Saved entries:
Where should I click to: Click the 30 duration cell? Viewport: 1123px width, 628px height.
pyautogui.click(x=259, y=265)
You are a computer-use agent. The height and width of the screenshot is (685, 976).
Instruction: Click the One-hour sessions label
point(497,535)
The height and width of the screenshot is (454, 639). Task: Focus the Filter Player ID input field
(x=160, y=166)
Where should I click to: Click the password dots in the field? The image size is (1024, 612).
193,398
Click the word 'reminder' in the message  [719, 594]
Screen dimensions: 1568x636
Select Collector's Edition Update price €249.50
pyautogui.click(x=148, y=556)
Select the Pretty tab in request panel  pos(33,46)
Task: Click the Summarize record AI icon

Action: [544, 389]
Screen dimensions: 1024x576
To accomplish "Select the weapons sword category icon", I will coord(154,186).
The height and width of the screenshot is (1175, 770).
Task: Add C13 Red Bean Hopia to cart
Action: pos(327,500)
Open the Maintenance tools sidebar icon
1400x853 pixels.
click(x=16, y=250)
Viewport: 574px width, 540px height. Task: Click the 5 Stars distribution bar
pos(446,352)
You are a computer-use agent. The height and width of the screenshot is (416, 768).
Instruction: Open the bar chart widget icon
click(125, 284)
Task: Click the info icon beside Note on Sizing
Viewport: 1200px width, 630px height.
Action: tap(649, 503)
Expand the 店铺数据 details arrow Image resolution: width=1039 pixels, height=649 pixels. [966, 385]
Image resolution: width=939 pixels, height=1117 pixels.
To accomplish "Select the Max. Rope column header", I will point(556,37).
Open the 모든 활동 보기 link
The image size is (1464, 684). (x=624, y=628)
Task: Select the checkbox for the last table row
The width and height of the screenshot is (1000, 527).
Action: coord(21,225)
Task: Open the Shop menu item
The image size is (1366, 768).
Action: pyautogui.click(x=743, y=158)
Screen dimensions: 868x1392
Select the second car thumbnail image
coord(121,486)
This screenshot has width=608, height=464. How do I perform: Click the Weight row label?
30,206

§ **Task prompt**
Above are the records; report how many of their lines hold the string "resolution", with no other words.

§ **Task result**
2